*** MATERIAL SHOWN ***

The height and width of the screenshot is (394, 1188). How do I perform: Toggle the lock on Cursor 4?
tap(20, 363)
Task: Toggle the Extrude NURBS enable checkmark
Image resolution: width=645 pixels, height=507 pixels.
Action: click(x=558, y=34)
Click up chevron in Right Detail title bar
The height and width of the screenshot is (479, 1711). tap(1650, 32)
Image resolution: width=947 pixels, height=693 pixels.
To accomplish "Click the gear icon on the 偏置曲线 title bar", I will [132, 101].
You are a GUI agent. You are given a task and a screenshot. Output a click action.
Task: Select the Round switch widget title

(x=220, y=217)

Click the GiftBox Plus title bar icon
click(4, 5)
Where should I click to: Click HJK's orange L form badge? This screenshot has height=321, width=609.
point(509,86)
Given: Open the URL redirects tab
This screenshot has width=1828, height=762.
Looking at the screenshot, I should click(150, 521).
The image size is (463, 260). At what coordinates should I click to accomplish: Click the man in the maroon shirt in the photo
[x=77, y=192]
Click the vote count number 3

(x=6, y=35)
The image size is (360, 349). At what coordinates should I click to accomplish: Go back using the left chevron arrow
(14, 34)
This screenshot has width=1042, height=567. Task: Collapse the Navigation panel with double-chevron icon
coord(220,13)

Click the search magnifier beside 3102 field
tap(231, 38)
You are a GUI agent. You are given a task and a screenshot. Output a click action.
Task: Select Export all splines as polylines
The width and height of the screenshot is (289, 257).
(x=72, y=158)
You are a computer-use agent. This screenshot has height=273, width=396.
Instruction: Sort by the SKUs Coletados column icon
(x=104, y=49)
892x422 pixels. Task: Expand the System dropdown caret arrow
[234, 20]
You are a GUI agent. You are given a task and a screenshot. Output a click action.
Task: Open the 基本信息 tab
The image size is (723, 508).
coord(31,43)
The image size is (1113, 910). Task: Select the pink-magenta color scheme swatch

***

▶ _YOUR OBJECTIVE_
Find the lines above that contain the word "Open" and copy each one.

▶ _RESULT_
Given: Open the URL redirects tab
Task: Open the 基本信息 tab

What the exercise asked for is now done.